Che pasticcio, Boris Johnson!

Creare e imporre regole ha senso solo se chi le crea e le impone dà l’esempio. Le rispetta, predica bene e razzola in egual misura. Logico e lineare, verrebbe da dire. Non sembrerebbe così per il Primo ministro britannico Boris Johnson, la cui coerenza tra il dire e il fare, almeno secondo una buona parte della stampa inglese (capeggiata dal Mirror) e di tutta l’opposizione, si sarebbe inceppata a più riprese. L’ultimo intoppo in ordine cronologico è il Christmas quiz del 15 dicembre 2020, a cui Bojo avrebbe partecipato – per alcuni solo virtualmente – mentre Londra era prigioniera di rigide misure restrittive che vietavano qualsiasi riunione tra nuclei familiari e feste aziendali. Un lockdown, in sostanza, che proprio lui stesso aveva indetto. E secondo le ultime indiscrezioni che giungono Oltremanica, il numero 10 di Downing Street avrebbe ospitato anche un’altra festa, o forse altre due, durante il confinamento.
L’effetto Cummings e la «cultura del disprezzo»
Gli scivoloni di Johnson, ancora senza smentite, hanno aumentato la riluttanza e la sfiducia nelle istituzioni da parte dei cittadini, ma soprattutto la fatica ad adattarsi alle norme per contrastare la COVID-19. Un processo ribattezzato «effetto Cummings», dal nome dell’ex super-consulente di Johnson accusato di aver violato il lockdown nel marzo 2020, in piena emergenza sanitaria, raggiungendo la tenuta dei suoi genitori nel Nord Est dell’Inghilterra dove aveva portato moglie e figlio che avevano mostrato sintomi. Bene, ma se al primo ministro – e non solo – è concesso non rispettare le regole, perché dovrei rispettarle io? Si saranno chiesti i britannici. Una domanda lecita, visto il fuoco incrociato da cui si deve riparare Bojo, accusato di alimentare una «cultura di disprezzo delle regole in seno al governo». Oppure, per dirlo con le parole del leader dell’opposizione laburista Keir Starmer, «abbiamo il peggior Primo ministro possibile nel peggior momento possibile».

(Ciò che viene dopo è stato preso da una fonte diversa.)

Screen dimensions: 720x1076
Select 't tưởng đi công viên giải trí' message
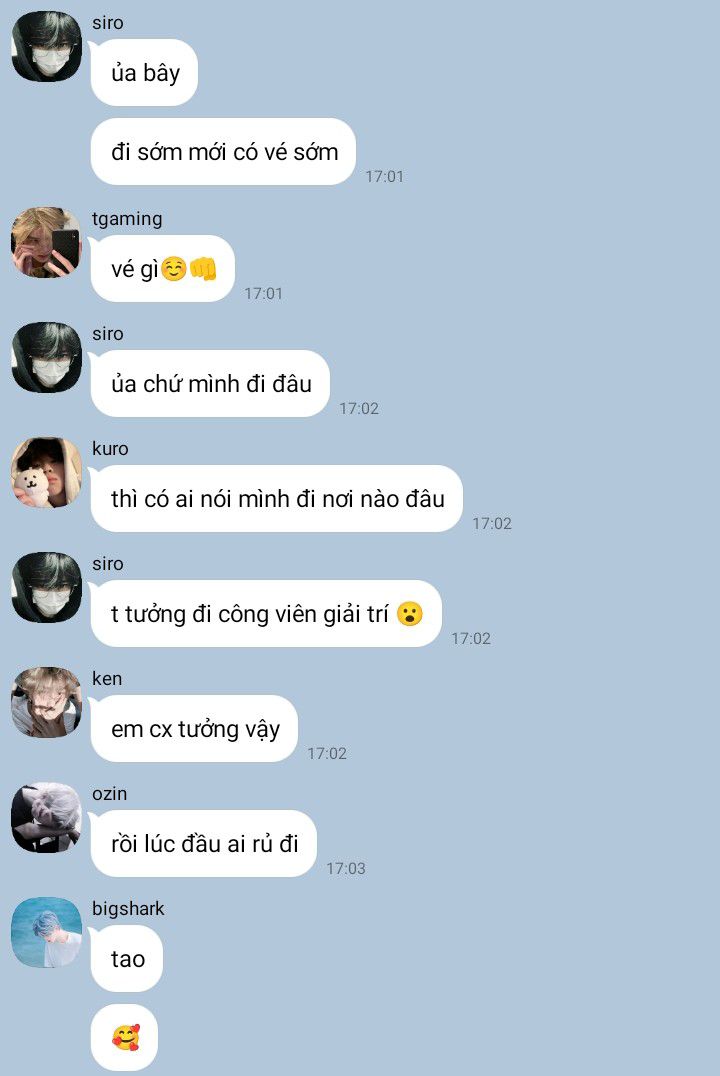tap(266, 613)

Disobbedienza alle norme per combattere la pandemia, dicevamo. Facciamo un esempio pratico: la University College di Londra aveva monitorato le opinioni di 40 mila britannici relative all’approccio del governo alla pandemia per un periodo di sei settimane nel 2020. I risultati del documento, pubblicati sulla rivista Lancet, mostravano che, proprio nelle settimane successive alle rivelazioni di Cummings e alla titubanza di Johnson nel rimuoverlo dall’incarico, la volontà di aderire alle linee guida era improvvisamente crollata. Il risultato? Nonostante le restrizioni i britannici si erano riversati in massa in spiaggia e nei parchi perché, scriveva ad esempio sulle colonne del Guardian Patricia Riddell, professoressa di neuroscienze applicate alla Reading University, «la gente viene condizionata nel vedere persone infrangere le regole e a farla franca».
Come un boomerang a Westminster
La progressiva perdita di fiducia nelle istituzioni da parte dei cittadini, scaturita proprio dalle discutibili azioni di chi traghetta il Paese, si è tramutata in un pericoloso boomerang che è finito dritto all’interno di Westminster ed è andato a colpire nientemeno che lo stesso partito capeggiato da Johnson. I conservatori, sentendosi traditi dal proprio leader, gli hanno girato le spalle proprio durante il dibattito sull’introduzione del green pass andato in scena alla Camera dei comuni. Un centinaio (101 per la precisione) di deputati Tory ha infatti votato contro il provvedimento in una sorta di clamorosa ribellione che mina l’autorità del premier e potrebbe avere gravi conseguenze politiche. Il pacchetto anti-COVID è stato poi approvato, ma a soccorrere Johnson sono stati, paradossalmente, i voti dell’opposizione laburista.
I media britannici hanno sottolineato la portata della rivolta in seno al partito conservatore, seconda soltanto ai 118 «ribelli» che votarono contro Theresa May nel gennaio 2019 in quella che fu allora definita «la maggiore sconfitta della storia per il governo». Palese, quindi, la presenza di un malcontento Tory che ribolle, al punto che osservatori e media nel Regno Unito hanno segnalato perfino alcuni tra i suoi più fedeli sostenitori tra coloro che sollevano dubbi sulla durata della sua guida del partito, e quindi del Paese. La poltrona di Bojo traballa. E i nomi di possibili successori stanno già circolando.